(Saved entries)
[Start of section]

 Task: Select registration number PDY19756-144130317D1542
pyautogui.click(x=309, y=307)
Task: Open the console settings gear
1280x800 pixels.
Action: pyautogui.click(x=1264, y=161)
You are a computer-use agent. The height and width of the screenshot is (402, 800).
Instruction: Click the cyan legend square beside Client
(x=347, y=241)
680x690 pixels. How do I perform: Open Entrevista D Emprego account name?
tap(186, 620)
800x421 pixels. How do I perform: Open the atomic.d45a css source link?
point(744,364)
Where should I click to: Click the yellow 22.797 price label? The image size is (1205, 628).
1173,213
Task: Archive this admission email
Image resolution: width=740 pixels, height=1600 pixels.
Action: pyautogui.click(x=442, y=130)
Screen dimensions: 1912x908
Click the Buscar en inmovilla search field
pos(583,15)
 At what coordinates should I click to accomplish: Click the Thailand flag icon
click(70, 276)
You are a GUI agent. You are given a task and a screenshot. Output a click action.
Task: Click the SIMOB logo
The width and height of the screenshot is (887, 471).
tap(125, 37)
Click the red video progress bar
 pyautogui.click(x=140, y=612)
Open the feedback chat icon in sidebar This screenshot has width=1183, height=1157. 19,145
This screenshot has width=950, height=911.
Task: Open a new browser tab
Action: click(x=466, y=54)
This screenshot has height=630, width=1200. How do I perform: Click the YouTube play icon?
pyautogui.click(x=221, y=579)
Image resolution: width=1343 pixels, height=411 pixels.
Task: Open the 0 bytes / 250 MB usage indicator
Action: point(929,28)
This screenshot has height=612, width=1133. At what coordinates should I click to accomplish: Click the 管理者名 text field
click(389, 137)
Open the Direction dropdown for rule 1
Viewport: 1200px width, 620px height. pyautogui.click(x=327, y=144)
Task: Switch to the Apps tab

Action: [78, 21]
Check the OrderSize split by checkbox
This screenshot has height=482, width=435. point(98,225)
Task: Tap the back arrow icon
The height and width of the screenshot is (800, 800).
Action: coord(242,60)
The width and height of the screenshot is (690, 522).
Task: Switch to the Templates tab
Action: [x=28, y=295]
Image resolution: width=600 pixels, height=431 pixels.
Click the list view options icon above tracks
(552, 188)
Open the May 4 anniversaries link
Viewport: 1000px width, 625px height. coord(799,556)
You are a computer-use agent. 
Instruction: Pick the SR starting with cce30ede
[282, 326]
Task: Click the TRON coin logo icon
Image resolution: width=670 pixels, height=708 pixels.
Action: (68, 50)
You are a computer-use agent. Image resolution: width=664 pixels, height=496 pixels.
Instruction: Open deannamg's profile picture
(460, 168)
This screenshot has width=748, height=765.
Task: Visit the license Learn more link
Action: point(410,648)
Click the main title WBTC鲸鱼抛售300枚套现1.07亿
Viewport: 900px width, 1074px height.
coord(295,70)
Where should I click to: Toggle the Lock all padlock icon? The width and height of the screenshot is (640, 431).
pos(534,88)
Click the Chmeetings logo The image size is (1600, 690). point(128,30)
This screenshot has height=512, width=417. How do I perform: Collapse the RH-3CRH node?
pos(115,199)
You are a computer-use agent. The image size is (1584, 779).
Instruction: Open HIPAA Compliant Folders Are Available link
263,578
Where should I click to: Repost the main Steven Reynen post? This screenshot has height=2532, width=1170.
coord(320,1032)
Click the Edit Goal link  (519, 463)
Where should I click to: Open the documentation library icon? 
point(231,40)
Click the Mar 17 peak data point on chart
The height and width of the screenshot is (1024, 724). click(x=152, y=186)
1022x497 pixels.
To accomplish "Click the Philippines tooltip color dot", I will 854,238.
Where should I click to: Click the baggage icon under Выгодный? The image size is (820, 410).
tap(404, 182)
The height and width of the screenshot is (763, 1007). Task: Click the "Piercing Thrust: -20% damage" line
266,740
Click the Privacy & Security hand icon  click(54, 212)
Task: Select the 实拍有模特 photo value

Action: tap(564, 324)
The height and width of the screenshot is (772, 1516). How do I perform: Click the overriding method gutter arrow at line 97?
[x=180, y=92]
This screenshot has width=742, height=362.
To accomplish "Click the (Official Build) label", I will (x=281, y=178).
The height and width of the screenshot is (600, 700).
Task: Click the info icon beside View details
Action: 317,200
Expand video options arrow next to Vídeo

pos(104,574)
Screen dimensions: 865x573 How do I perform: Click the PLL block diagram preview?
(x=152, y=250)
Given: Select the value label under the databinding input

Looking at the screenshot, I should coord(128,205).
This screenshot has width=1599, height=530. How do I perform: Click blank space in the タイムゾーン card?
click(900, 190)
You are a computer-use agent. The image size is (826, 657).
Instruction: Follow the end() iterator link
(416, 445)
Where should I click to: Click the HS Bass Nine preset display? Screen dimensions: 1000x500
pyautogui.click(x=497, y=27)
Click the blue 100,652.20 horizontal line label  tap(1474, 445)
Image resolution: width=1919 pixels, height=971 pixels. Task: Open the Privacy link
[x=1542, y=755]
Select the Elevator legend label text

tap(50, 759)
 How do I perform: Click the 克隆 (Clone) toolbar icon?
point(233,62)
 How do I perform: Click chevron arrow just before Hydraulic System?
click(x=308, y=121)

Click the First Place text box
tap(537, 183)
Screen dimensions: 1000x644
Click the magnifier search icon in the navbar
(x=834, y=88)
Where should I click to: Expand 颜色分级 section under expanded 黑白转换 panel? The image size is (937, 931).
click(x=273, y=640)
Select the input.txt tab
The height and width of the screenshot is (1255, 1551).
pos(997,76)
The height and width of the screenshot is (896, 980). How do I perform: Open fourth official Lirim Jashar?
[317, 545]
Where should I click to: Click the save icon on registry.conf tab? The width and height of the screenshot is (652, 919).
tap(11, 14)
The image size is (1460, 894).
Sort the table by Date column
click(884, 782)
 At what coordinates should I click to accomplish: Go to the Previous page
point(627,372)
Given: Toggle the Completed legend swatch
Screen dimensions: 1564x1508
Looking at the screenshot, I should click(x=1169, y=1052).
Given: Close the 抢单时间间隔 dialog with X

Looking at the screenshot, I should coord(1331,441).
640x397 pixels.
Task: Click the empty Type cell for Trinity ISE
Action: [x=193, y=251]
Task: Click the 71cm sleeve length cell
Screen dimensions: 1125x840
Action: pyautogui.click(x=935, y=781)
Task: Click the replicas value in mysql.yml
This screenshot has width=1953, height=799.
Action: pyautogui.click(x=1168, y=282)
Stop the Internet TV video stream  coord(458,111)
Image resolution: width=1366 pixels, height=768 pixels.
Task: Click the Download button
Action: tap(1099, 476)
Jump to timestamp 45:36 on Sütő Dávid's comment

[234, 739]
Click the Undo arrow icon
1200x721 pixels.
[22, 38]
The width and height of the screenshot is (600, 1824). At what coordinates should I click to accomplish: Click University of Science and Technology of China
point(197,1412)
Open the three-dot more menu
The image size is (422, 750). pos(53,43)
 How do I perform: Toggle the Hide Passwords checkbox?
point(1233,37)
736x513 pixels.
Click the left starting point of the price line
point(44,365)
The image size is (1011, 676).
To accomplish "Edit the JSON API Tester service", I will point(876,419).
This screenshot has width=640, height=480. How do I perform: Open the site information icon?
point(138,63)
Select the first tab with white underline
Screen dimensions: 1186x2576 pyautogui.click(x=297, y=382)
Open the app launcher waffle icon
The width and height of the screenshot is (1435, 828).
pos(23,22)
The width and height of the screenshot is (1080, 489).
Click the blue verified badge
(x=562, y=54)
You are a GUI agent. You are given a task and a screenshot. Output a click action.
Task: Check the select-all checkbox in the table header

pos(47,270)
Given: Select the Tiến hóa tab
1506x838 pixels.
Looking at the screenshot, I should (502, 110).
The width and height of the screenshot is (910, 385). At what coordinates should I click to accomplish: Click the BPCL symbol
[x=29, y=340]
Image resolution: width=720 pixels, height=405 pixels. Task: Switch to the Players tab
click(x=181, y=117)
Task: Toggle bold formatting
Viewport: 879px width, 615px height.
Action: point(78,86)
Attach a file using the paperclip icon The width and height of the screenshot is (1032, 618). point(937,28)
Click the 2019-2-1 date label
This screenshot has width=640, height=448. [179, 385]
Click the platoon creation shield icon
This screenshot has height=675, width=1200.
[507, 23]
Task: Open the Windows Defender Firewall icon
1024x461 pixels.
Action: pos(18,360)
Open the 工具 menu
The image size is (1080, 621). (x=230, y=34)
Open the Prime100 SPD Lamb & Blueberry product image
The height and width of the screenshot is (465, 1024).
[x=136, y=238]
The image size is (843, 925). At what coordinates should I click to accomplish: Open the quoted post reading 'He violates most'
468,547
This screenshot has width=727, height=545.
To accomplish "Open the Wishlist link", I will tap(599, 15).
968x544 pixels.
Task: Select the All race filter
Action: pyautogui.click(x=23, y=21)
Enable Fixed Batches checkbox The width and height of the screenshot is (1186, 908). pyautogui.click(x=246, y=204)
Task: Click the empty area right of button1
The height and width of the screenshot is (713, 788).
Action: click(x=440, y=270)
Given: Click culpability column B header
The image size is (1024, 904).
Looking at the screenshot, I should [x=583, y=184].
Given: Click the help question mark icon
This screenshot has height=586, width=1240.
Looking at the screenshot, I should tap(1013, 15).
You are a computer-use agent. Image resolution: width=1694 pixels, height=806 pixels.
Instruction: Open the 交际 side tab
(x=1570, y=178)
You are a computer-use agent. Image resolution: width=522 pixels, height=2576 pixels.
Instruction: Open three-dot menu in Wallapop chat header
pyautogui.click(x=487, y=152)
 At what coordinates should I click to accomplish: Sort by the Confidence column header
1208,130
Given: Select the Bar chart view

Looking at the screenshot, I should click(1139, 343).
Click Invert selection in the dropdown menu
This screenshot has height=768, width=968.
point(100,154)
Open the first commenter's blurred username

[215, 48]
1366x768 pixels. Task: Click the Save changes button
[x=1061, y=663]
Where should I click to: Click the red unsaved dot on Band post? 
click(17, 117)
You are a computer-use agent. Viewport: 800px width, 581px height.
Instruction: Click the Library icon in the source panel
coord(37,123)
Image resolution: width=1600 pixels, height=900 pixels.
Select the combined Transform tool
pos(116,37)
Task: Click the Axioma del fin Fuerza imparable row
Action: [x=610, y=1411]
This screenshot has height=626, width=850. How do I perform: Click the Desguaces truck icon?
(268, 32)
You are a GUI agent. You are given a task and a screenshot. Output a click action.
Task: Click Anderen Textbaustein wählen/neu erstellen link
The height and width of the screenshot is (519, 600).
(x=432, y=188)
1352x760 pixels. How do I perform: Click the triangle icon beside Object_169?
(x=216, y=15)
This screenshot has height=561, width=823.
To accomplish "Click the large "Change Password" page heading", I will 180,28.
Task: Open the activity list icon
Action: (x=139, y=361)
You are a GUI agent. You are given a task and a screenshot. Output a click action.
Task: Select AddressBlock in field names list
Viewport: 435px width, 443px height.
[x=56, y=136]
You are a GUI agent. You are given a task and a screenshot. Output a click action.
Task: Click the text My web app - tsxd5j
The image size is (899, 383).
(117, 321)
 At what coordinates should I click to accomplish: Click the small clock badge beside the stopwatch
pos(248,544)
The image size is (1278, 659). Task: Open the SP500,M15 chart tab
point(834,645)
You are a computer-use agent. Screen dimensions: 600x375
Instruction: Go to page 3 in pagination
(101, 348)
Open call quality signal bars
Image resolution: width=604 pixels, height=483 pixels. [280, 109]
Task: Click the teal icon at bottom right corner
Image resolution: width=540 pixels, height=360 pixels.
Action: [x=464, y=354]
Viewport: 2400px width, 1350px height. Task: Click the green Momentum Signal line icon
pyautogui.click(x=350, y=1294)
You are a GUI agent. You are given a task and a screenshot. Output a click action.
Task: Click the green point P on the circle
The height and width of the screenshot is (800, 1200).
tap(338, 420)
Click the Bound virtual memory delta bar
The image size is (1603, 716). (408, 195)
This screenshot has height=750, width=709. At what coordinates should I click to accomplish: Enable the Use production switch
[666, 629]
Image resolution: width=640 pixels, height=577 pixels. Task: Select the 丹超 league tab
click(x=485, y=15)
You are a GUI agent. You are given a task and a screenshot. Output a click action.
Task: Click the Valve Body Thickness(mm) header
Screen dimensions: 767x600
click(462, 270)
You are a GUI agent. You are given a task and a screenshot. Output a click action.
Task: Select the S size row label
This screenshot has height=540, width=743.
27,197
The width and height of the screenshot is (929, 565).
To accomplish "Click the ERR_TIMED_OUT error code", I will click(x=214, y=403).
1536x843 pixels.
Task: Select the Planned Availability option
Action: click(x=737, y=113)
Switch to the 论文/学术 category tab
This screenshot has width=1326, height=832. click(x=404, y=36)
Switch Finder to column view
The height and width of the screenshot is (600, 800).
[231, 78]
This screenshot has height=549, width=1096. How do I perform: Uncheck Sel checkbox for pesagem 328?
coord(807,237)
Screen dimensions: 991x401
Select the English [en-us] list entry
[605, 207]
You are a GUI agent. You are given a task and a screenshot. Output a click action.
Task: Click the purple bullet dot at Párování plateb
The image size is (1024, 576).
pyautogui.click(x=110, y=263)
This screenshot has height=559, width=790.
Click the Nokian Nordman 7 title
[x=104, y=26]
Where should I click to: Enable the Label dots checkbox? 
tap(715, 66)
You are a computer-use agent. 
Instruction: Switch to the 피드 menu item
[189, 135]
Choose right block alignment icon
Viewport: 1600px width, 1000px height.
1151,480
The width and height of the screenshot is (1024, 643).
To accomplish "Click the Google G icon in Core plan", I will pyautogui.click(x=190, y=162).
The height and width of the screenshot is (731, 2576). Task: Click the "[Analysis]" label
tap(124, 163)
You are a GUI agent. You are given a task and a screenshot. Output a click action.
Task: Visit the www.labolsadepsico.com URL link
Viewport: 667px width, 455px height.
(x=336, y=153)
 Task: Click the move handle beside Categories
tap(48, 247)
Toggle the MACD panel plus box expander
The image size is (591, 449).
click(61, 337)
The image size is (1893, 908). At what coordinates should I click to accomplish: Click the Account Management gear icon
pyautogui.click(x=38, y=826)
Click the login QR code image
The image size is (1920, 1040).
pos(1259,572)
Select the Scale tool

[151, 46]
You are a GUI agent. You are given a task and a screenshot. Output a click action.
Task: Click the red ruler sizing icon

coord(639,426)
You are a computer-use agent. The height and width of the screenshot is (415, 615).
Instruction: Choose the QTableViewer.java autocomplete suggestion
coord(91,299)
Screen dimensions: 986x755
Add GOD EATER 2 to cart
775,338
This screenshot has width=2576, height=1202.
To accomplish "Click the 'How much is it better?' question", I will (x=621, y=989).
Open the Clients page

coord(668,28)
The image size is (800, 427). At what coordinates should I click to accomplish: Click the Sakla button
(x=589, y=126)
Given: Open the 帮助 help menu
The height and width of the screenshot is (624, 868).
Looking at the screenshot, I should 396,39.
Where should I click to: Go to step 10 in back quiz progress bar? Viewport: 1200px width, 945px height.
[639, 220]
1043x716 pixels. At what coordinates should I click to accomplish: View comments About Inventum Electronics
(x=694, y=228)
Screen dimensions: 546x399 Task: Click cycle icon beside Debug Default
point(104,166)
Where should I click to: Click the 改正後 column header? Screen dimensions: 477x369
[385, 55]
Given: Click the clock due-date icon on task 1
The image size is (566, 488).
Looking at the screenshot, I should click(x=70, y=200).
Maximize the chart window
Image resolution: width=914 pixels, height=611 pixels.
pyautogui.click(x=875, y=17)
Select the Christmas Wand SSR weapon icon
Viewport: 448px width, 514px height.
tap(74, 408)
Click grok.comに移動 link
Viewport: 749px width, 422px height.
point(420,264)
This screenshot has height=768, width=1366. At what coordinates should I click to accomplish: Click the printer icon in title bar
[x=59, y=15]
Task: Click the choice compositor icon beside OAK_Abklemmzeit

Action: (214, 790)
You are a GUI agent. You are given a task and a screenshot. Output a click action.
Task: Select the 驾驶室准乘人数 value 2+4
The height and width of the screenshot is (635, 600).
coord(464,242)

[End of section]

[What you need to do] In the entries above, restate word for word the lines between the one holding "Click the list view options icon above tracks" and the one holding "You are a computer-use agent. Image resolution: width=664", inclusive, and nothing besides.

[Response]
Click the list view options icon above tracks
(552, 188)
Open the May 4 anniversaries link
Viewport: 1000px width, 625px height. coord(799,556)
You are a computer-use agent. 
Instruction: Pick the SR starting with cce30ede
[282, 326]
Task: Click the TRON coin logo icon
Image resolution: width=670 pixels, height=708 pixels.
Action: (68, 50)
You are a computer-use agent. Image resolution: width=664 pixels, height=496 pixels.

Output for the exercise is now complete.